● **TASKS TO CARRY OUT**
1: Copy from the article on counterfeit Latour wine the part that begins with "Les Forts de Latour is its" and ends with "and second wine.", keeping every word as it appears.
2: Write the next part of the article about the fake Latour wine busted in Chengdu, beginning right after its final sentence.

● **TEXT SEGMENT**
..........

The Ronghe Valley de Latour looks suspiciously like Chateau Latour's second wine Les Forts de Latour (pic: WBO)
China Wine

Fake Latour busted on live-streaming platform by Chengdu authority

A Chinese company was busted by the market watchdog of Chengdu for advertising counterfeit Chateau Latour on live-streaming platforms in Chengdu, southwest China. 

A Chinese company was busted by the market watchdog of Chengdu for advertising counterfeit Chateau Latour on live-streaming platforms in Chengdu, southwest China. 

The Administration for Market Regulation of Chengdu carried out a spot check on a Chengdu-based company, which sells wines through live-streaming platforms, after receiving complaints from netizens, Chinese media WBO reports.

According to the media, the company has been selling a counterfeit wine labelled “RONGHE VALLEY DE LATOUR” during its live-streaming sessions and e-commerce platforms. The wine label bears close resemblance to Les Forts de Latour, a highly rated Pauillac wine produced by Bordeaux’s first growth Chateau Latour. 

The counterfeit wine was priced RMB 1,298 (US$204) for 6 bottles, averaging around RMB 216 (US$34) per bottle, while a bottle of 2014 Les Forts de Latour is priced at RMB 3,680 (US$579) on the online store of COFCO Wine & Wine on JD.com

Château Latour is one of the most renowned wine estates in Bordeaux and the world with a long history of growing vines since 1331. The winery sitting in the southeast corner of the Pauillac has produced some of the most expensive and powerful Cabernet Sauvignon dominant wines for decades.

Les Forts de Latour is its second wine produced by the younger vines of the Enclos vineyard. The French estate also makes a third wine, Pauillac de Latour, besides its grand vin and second wine. 

Authorities flagged a few fake advertising and falsifying wine information regarding the wine sold by the company. The wine in question was in fact bottled outside of France but the company was misleading consumers by telling them the wine was produced and bottled in France.

The company has also violated other regulations for displaying insufficient information on wine labels, and failing to present essential trade materials including customs declaration and trademark registration certificate.

..........

● **PROVIDED INFORMATION**
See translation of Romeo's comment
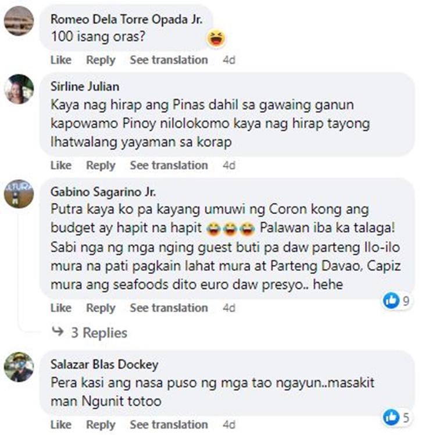The image size is (436, 435). 169,60
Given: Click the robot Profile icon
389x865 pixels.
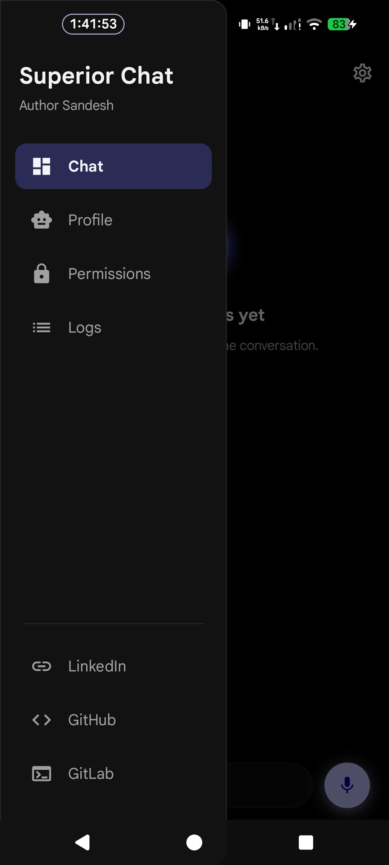Looking at the screenshot, I should (41, 220).
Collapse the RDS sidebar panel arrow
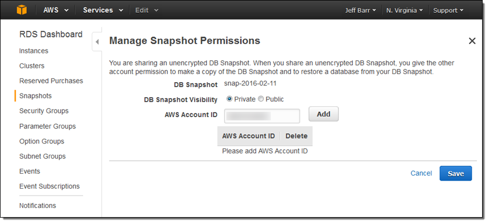This screenshot has width=488, height=223. [x=97, y=42]
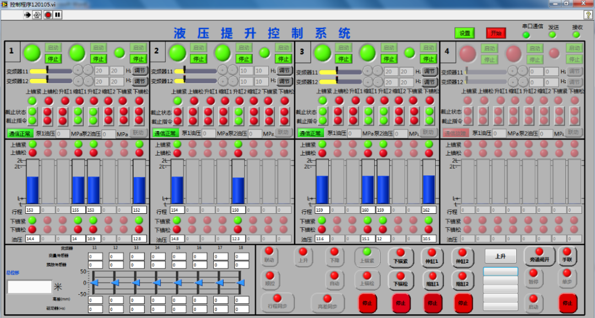Click station 2 变频器12 minus round button
The width and height of the screenshot is (595, 318).
point(233,80)
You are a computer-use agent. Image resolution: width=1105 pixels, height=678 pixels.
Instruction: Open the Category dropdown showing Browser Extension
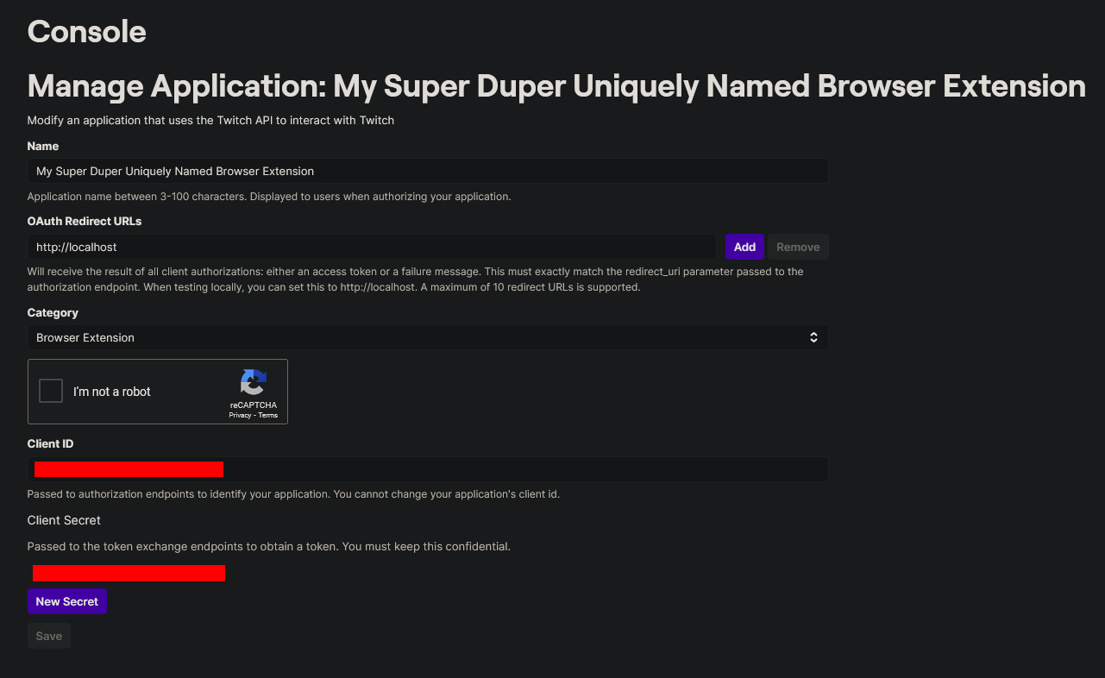click(x=429, y=337)
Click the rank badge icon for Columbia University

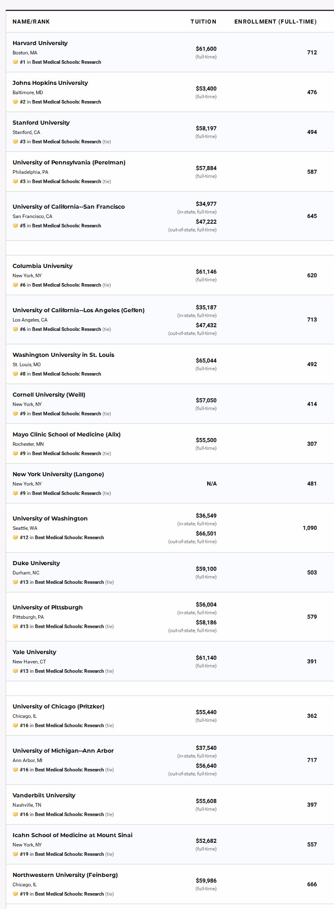15,285
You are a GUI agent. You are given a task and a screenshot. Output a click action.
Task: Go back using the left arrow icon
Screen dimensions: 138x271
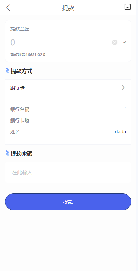pyautogui.click(x=8, y=8)
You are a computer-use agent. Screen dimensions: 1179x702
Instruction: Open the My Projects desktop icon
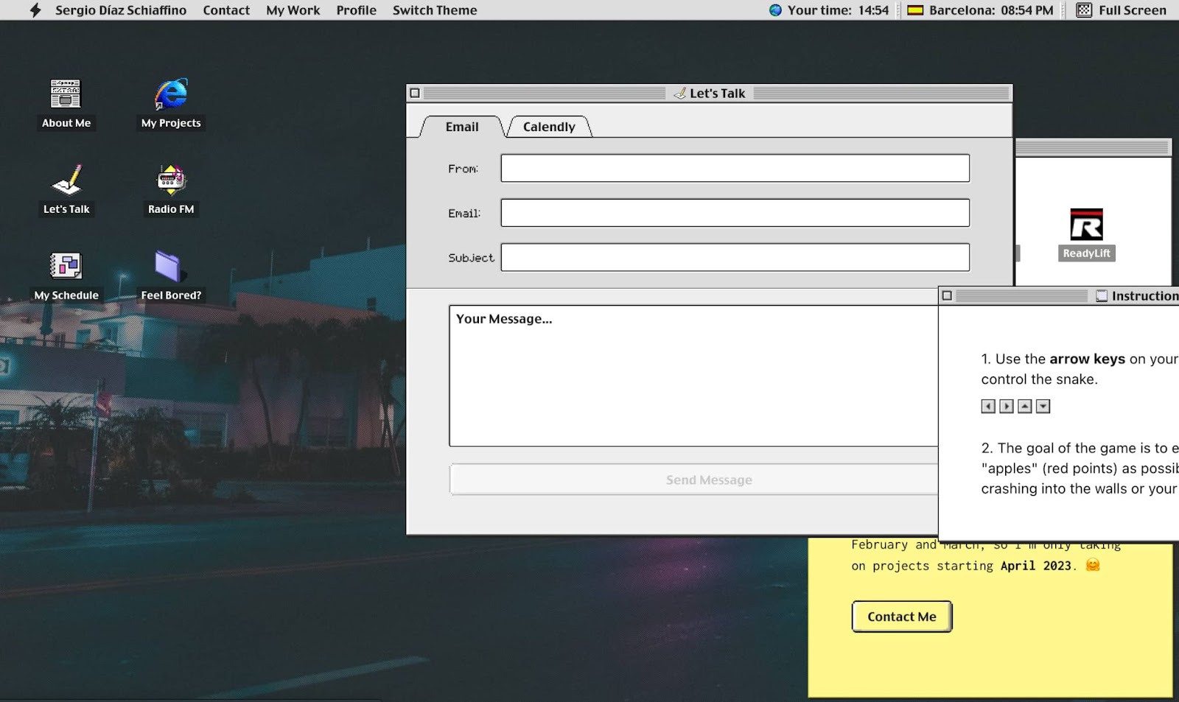(x=170, y=94)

..........

● **SOLVED TASKS**
1:
Les Forts de Latour is its second wine produced by the younger vines of the Enclos vineyard. The French estate also makes a third wine, Pauillac de Latour, besides its grand vin and second wine.

2:
The prompt action of the Chengdu authority was applauded by many wine merchants in China but it also raises questions about due diligence of live-streaming platforms.

In China, live commerce, the combination of live streaming and e-commerce, is expanding rapidly especially during the pandemic when physical stores are shut down. Sales generated from live-streaming are expected to reach US$423 billion by 2022, McKinsey consulting firm estimates.

With the help of a live commerce model, merchants can start promoting their products and directly interact with consumers anytime they want through video streaming platforms such as Douyin and Kuaishou.

The low-cost, fast and lucrative sales model provides incentives for fraudsters to sell fake products or even re-label cheap products with premium brands to generate huge sales. 

In the fast-evolving Chinese market, fake wines circulating on emerging sales channels may add further challenges to major wine producing regions like Bordeaux in protecting their profits in China in the future. 

Although a regulation introduced on May 25 last year states that the live-streaming platforms have to sign an agreement with the operators to ensure the legitimacy of the content and goods, it remains a difficult task for market authority to supervise the whole process and crack down every counterfeit goods.

The knock-off  Les Forts de Latour were seized by Chengdu authorities and a furter investigation on the Chengdu company is ongoing.